Jan. 17, 2022

Schulich professor determined to change narrative around carbon

Nashaat Nassar is first UCalgary prof to win Canadian Journal of Chemical Engineering Lectureship Award
Nashaat Nassar has been named Canadian Journal of Chemical Engineering Lectureship Award winner. Courtesy Nashaat Nassar

As a lifelong researcher, Dr. Nashaat Nassar has a dream.

Sitting in his laboratory, focusing on the development and application of naturally derived nanomaterials in the oil and gas industry, he goes so far as to call it a promise.

“I believe we should have a shift in our thinking about carbon,” Nassar, PhD, says. “Carbon is an unpleasant word when it is in the gaseous form.
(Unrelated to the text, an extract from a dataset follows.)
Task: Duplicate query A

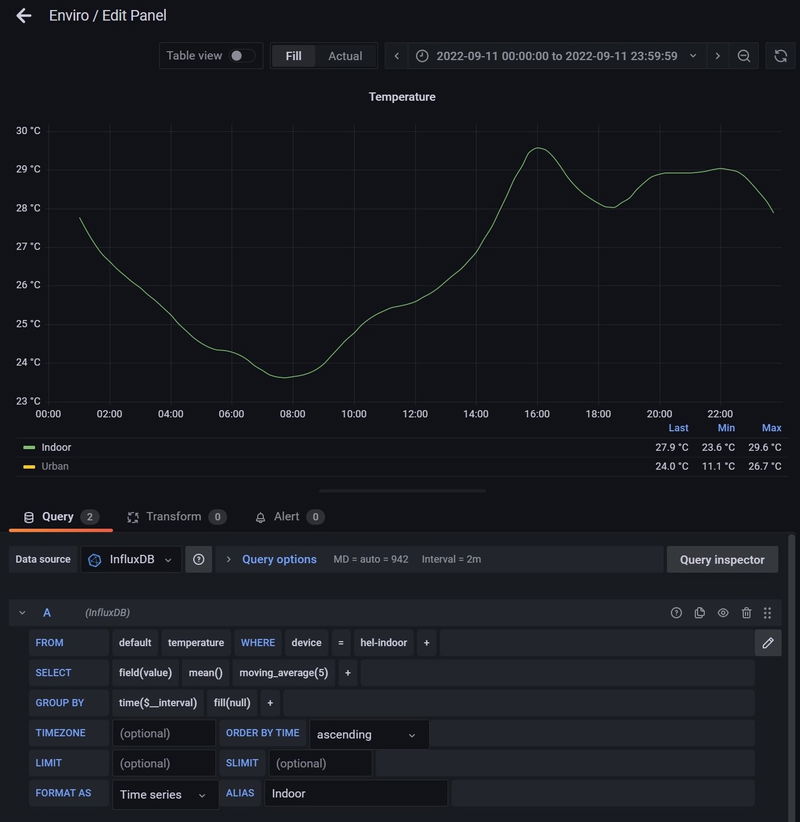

But in solid form, carbon is building materials that we use everyday.”

He calls Calgary the “engineering capital of Canada,” rich with opportunities for invention, innovation and design.

Nassar’s determination and enthusiasm has also been recognized, as he was recently named the winner of The Canadian Journal of Chemical Engineering Lectureship Award, which is given to someone who has made an “outstanding contribution to chemical engineering, demonstrating exceptional promise, while working in Canada.”

He’s also the first UCalgary professor to receive the award.

Hard work pays off

A professor in the Department of Chemical and Petroleum Engineering at the Schulich School of Engineering, Nassar has an impressive resume.

He established a world-leading, industry-connected Laboratory for Nanomaterials Research here, which has attracted more than $10 million in research funds. It’s where he is working with several national and international oil and gas companies to commercialize his research.

Nassar has also had more than 120 peer-reviewed journal papers published, 10 book chapters, two books, seven filed patents and six invention disclosures in the U.S., and founded two spinoff companies.

He has also won several awards, and is humbled by being recognized once again. He says:

It feels like my hard work is paying off. What makes the Lectureship Award so special is that it recognizes and values our research activities and leadership roles, confirming that my team is doing cutting-edge research.

Creating a greener future

In Nassar’s eyes, innovation is the mother of invention. He sees many opportunities for Alberta to use its energy knowledge and engineering prowess to lead the world in developing new technologies to improve the sustainability of the province’s energy industry.

“I believe, with the increase of the world’s population, industrialization and modernization, that the world is in need of all kinds of energy,” Nassar says. “What we need to look for here is not only diverse energy resources, but also a culture shift in the current methods of oil and gas exploitations.”

He adds that we need to focus on using new technology like nanotechnology to improve extraction processes to make them cleaner and greener with less water consumption and energy use.

Exploring all opportunities

Whether it is developing a sponge for soaking up aquatic oil spills composed of magnetic boron nitride, or converting low-rank coal and biomass into value-added products like green fertilizer, Nassar is always looking for solutions.

“The good thing about naturally derived nanomaterials is that they are tailor-made, meaning you can tune their properties based on the application,” he says. “Recently, we made a nano-scavenger that is so small and smart, it could selectively remove precious metals like lithium and vanadium from coexisting ion mixtures.”

In winning the award, Nassar was recognized for not only his accomplishments and contributions, but also for bridging the gap between industry and academia.

“Not only is he pushing the limits of science and technology in his field, but he also does so in collaboration with national and international top-ranked industrial sponsors who understand and benefit from his unique approach to solving real-world problems,” reads his description on the award website.

Nassary says the recognition also gives his teammates more confidence about their research work.

“Innovation happens in a culture of trust and this award is a sign,” Nassar says. “I am very excited about how we are taking our knowledge beyond the lab and classroom, and to put it into practice.”